Parental species

 

The parental species used in this study are the Jacobaea vulgaris (Common ragwort) and Jacobaea aquatica (Marsh ragwort), formerly known as Senecio jacobaea and Senecio aquaticus.

 

Common ragwortJacobaea vulgaris, a parent

 

Jacobaea vulgaris is a monocarpic perennial plant that flowers from June until October.  Two subspecies are recognized J. vulgaris vulgaris and J. vulagris dunensis.  Subspecies are discerned by the absence of an outer row of hairless nutlets and presence of rayed flowers in J. vulgaris vulgaris. In the ragwort cross the subspecies J. vulgaris dunensis was used.

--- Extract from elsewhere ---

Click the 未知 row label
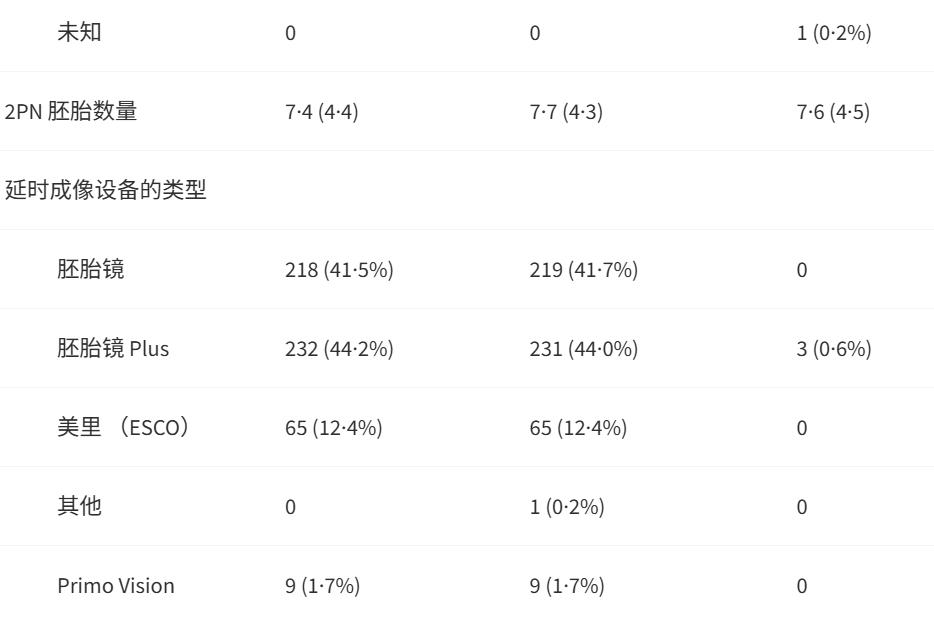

This subspecies mainly occurs in the dunes in The Netherlands in regularly appearing and disappearing populations.  It occurs on sandy, dry soils which are mostly calcareous. From ragwort many specialist and generalist herbivores are known. It is reported to be attacked by over 60 herbivores in Great Britain. In Meijendel the most common specialist herbivores are  Tyria jacobaeae, Longitarsus jacobaeae, Aphis jacobaeae, Botanophila seneciella. Examples of generalist herbivores are the rabbit and Arctia caja.

 

 

 

 

Jacobaea aquatica, a parentMarsh ragwort

 

In Europe also two subspecies are recognized: Jacobaea aquatica subs aquatica and Jacobaea aquatica subs barbaraeifolius. In the cross the subspecies aquaticus was used. J. aquatica is less common than J. vulgaris and it grows on sunny sides that are waterlogged in the winter  and often dried out in the summer. Soils range from sand, clay to peat with a high organic content and low pH.  Relatively few herbivores species are reported to be feeding on marsh ragwort.  One specialist herbivore is reported to feed on marsh ragwort, is the plume moth Platyptilia isodactylis. The plume moth is also reported to occur on common ragwort.